In their foundational document, "The World's Greatest Air Force: Powered by Airmen, Fueled by Innovation," Air Force Secretary Deborah Lee James and Chief of Staff Gen. Mark A. Welsh III remind us that, "Now, more than ever, we need bold leaders at every level who encourage innovation, embrace new thinking, and take prudent risks to achieve mission success."

It's the "at every level" that I'd like to expand on a little. In my travels around our group and the base, I am constantly impressed and excited by the Airmen I meet who are fully committed to innovation. It doesn't take a commander or a senior noncommissioned officer to innovate, it just takes someone who cares and understands the problem--usually the people closest to the challenge. Who does that sound like? It sounds to me like hundreds of military and civilian Airmen at Barksdale, including members of the 2nd Bomb Wing, Air Force Global Strike Command, Eighth Air Force and many other organizations who share the base.

Just in the past couple weeks, I've come across several examples of innovation around the 2nd Maintenance Group. When I visited the support section of the 96th Aircraft Maintenance Unit, Master Sgt.
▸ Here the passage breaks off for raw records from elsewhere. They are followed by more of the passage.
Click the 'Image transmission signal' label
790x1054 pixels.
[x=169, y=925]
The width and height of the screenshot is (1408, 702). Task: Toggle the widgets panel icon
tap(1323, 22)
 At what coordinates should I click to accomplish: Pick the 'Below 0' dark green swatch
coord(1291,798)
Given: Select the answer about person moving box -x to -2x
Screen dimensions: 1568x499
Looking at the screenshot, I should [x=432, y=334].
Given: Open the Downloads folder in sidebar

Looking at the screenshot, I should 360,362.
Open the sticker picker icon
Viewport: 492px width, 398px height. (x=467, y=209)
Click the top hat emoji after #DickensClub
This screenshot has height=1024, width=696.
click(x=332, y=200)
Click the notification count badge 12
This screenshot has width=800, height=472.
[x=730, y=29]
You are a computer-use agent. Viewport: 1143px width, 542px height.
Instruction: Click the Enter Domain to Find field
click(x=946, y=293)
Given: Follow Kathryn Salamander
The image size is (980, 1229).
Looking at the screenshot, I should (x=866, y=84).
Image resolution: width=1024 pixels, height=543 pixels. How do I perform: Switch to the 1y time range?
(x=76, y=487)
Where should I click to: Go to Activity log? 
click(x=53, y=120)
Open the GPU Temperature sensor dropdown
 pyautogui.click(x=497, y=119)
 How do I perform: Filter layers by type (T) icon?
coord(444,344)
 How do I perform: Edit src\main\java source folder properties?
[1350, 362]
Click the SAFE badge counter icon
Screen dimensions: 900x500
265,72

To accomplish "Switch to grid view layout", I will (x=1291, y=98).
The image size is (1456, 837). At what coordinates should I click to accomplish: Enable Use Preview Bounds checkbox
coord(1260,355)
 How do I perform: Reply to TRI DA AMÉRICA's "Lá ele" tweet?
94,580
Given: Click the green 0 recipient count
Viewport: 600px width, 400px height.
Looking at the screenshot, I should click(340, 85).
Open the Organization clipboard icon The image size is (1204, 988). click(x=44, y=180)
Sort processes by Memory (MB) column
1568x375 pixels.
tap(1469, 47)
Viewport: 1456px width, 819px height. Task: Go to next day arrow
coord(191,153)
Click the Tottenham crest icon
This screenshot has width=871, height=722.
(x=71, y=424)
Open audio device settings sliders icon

Jason Baldwin's team showed me how, based on an idea from Staff Sgt. Brian Reed, they reorganized the tool room to place high use items closer to the checkout counter to decrease the distance they have to travel to retrieve and restock items. This was a change that didn't require additional money, just time and effort, but had a big impact. The changes reduced the amount of time customers wait and increased the time they are available to work on our bombers. In addition, Senior Airman Jacob Andrews completely reorganized the spare and broken tool program. Again, with little to no additional money, he improved tool control, drastically reduced the time needed to conduct tool inventories and streamlined storage and accountability.

The professionals who run our Weapons Standardization shop recognized that some of our weapons load crews were not proficient at nuclear fault recognition and resolution procedures, so they innovated.  They added fault recognition and resolution techniques and procedures to monthly training events. This meager investment in time will better equip our weapons loaders to meet the challenging demands of nuclear generations. A fairly simple innovation could have national security impacts!

One particularly difficult challenge we have in the 2nd Maintenance Group is how to pass the knowledge that our journeyman and craftsmen have gained, through years of experience, to our apprentices.

Tech. Sgt. Alexander Crandall, one of our Quality Assurance inspectors, took the initiative to do something about it and innovated. He worked with supervisors in the 2nd Munitions Squadron who assigned a couple junior technicians to Crandall for two to three days. During that time, he walked them through lesser known technical references, passed along his knowledge of maintenance tasks and procedures, and had them observe task evaluations. The program has since been expanded throughout QA and all of our squadrons are participating. Again, with an investment of time and energy, some of our Airmen are gaining valuable early mentorship that will make them sharper technicians.

As the examples above illustrate, you don't always need money to innovate. You really just need desire and a good attitude to make a difference. So, whatever name innovation might go by on a given day--Air Force Smart Operations for the 21st Century or continuous process improvement--creative solutions are really about a mindset focused on making our Air Force better. So, do you have the next big idea that will catapult Air Force capabilities and combat readiness? If you do, we're all ears. But, if you want to start with something smaller, that's OK, too.

In the words of Winston Churchill, "This is no time for ease and comfort. It is time to dare and endure." Whatever you do, don't just accept things the way they are--innovate!